**TASK GOAL**
Write out the records word for word, starting at the line that contains "Given: Click fwupdate.bin" and continuing through the end of the records, with both ends included and the pictures left out.

********************

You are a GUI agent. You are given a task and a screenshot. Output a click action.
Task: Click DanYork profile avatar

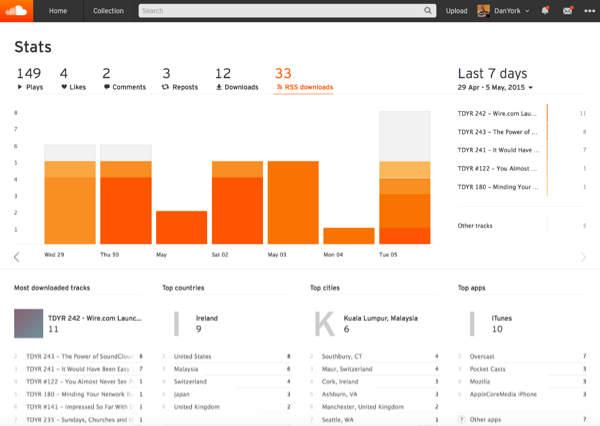(x=484, y=11)
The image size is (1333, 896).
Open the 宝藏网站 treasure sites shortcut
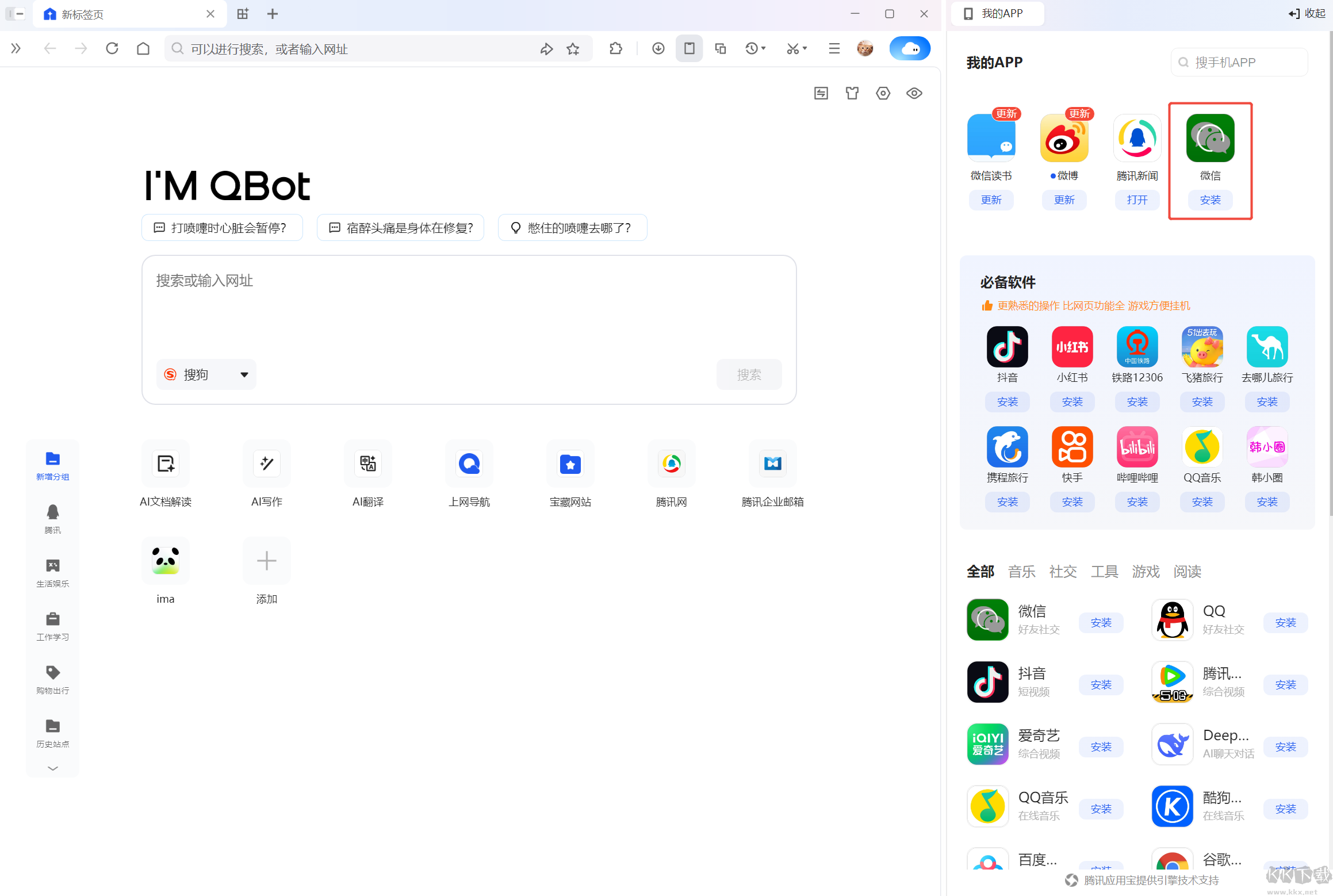(570, 473)
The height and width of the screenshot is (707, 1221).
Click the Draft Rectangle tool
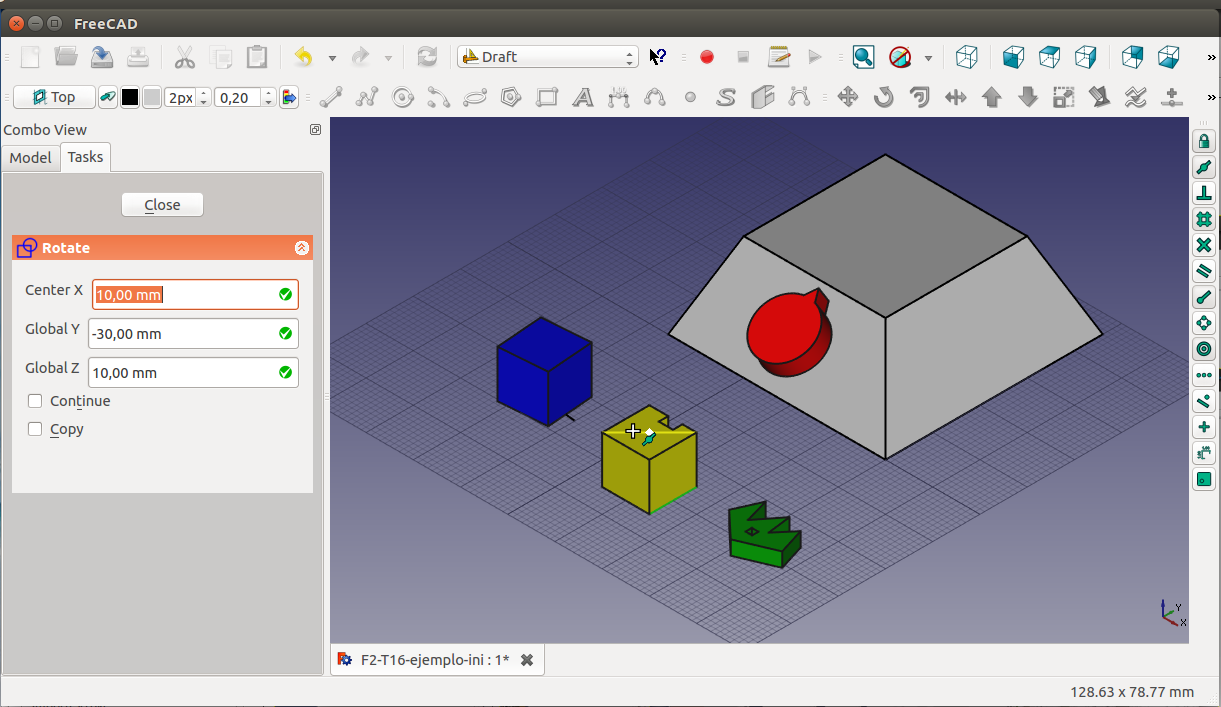point(547,97)
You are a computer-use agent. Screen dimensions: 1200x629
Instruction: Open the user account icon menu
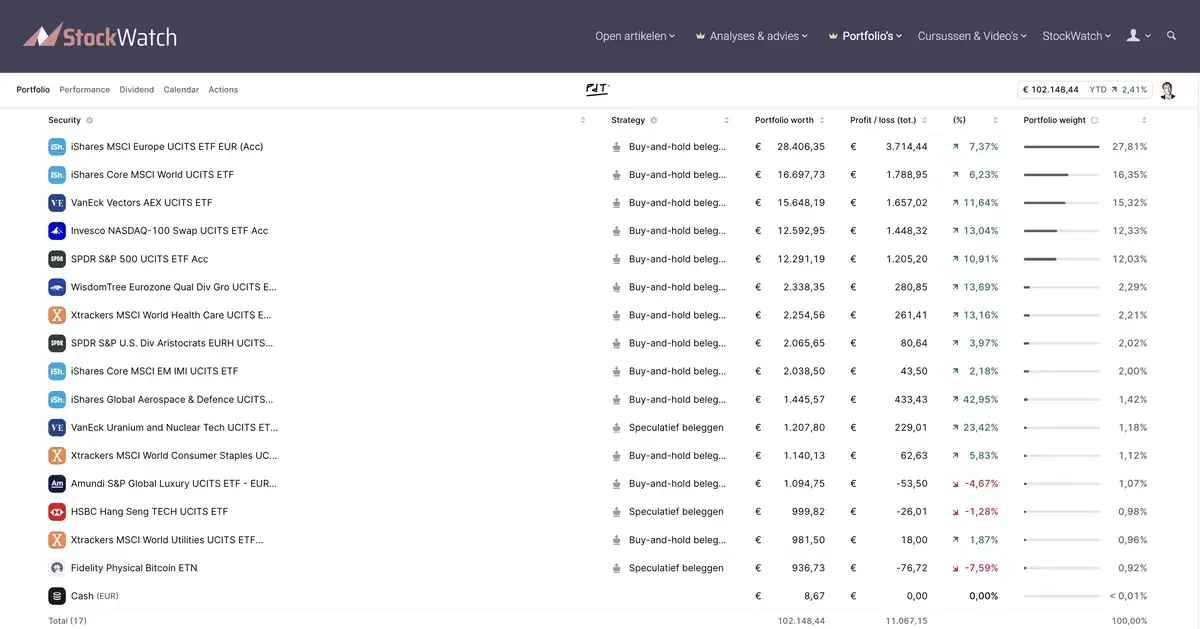1138,35
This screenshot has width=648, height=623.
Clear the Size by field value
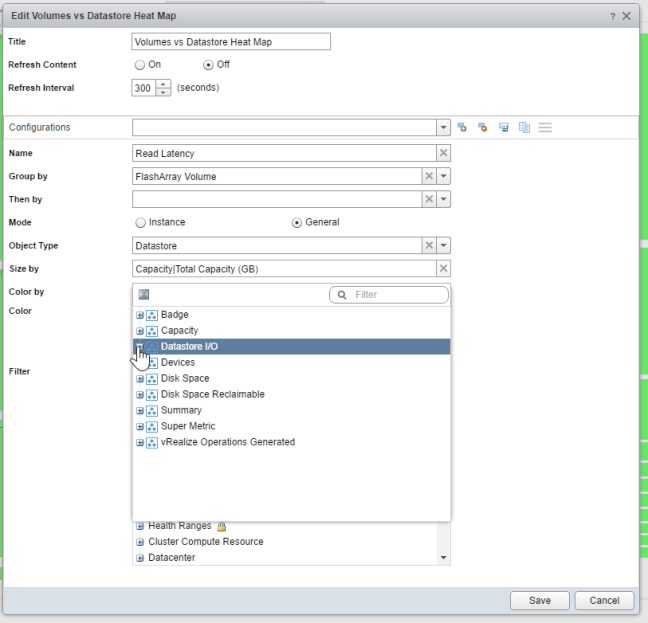point(444,269)
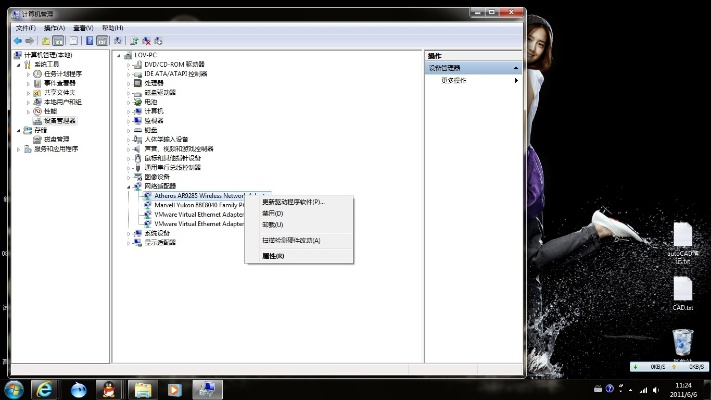
Task: Choose 属性(R) in the context menu
Action: [x=273, y=256]
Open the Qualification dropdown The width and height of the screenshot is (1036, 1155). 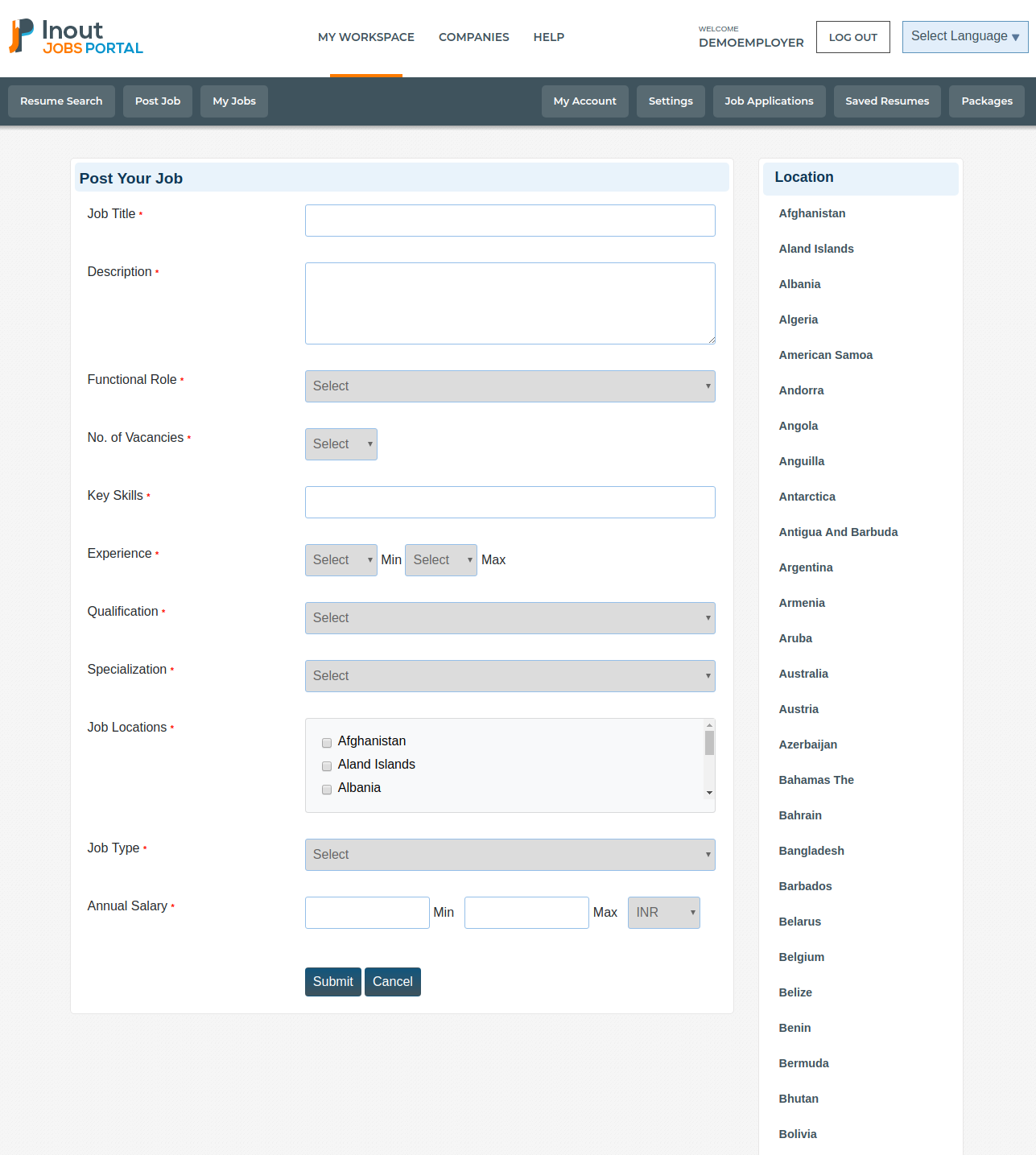pyautogui.click(x=510, y=617)
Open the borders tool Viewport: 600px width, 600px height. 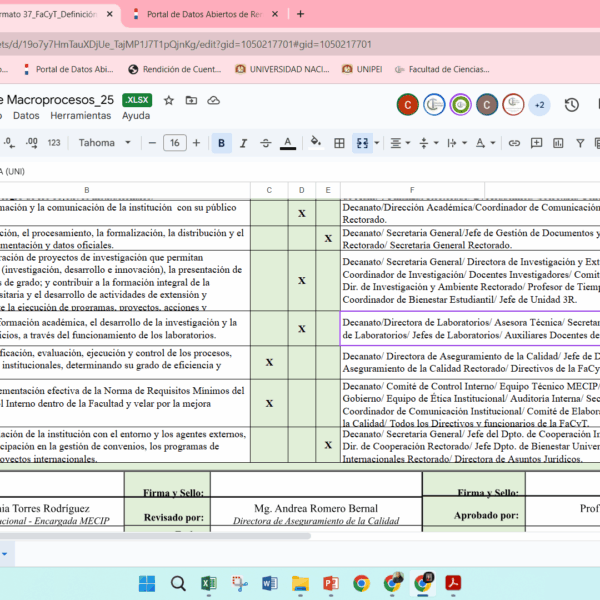339,143
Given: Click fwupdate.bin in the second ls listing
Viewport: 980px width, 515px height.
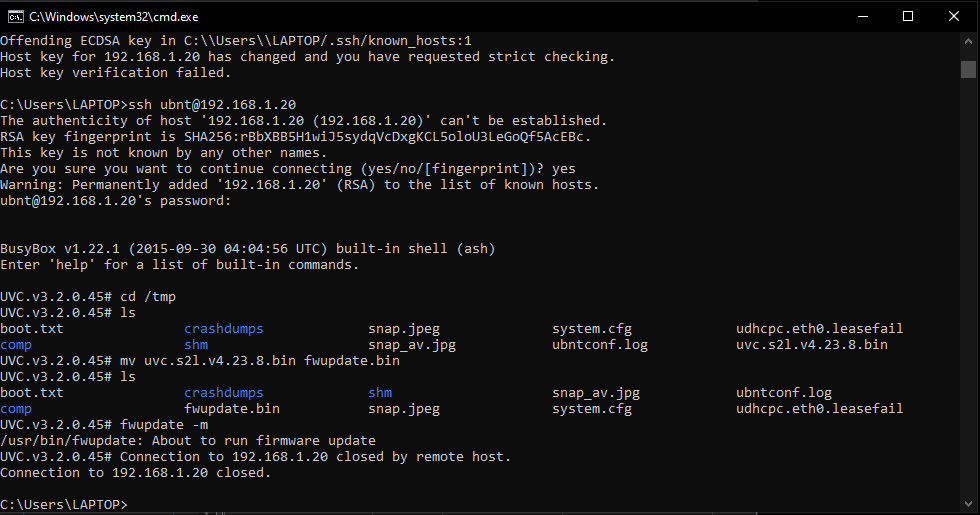Looking at the screenshot, I should (232, 408).
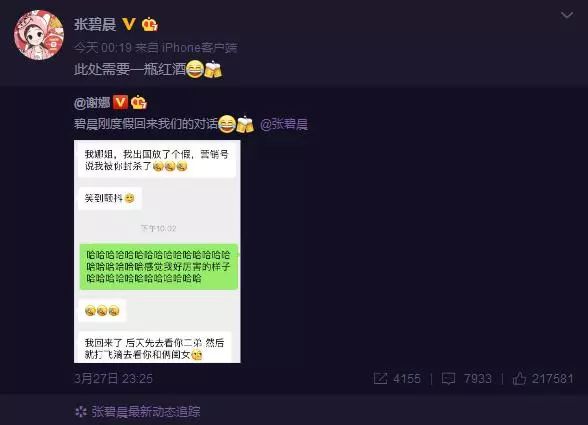Screen dimensions: 588x425
Task: Click the comment bubble icon
Action: click(448, 378)
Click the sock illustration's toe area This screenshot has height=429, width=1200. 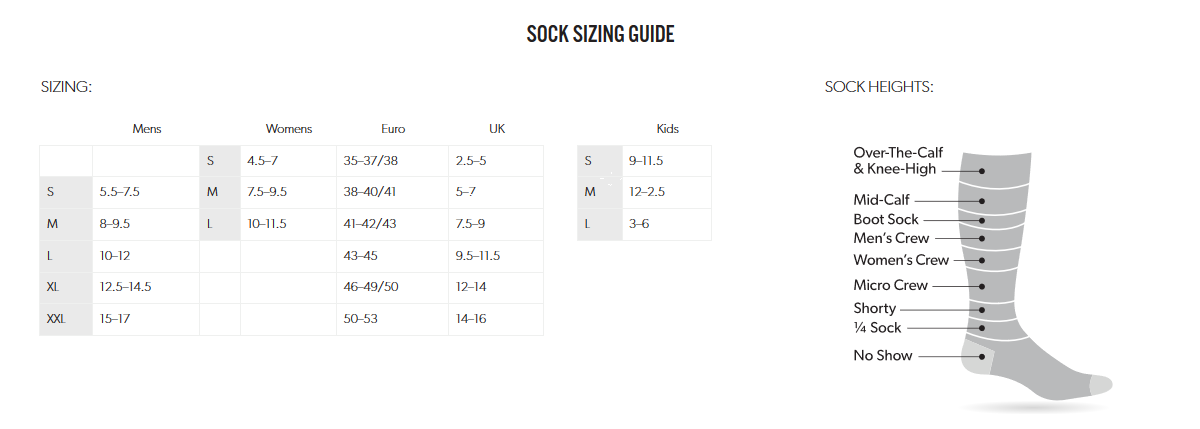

********************

**PROBLEM SOLUTION**
Given: Click fwupdate.bin in the second ls listing
Viewport: 980px width, 515px height.
Looking at the screenshot, I should (232, 408).
Screen dimensions: 588x425
Task: Click the comment bubble icon
Action: click(448, 378)
Click the sock illustration's toe area This screenshot has height=429, width=1200. 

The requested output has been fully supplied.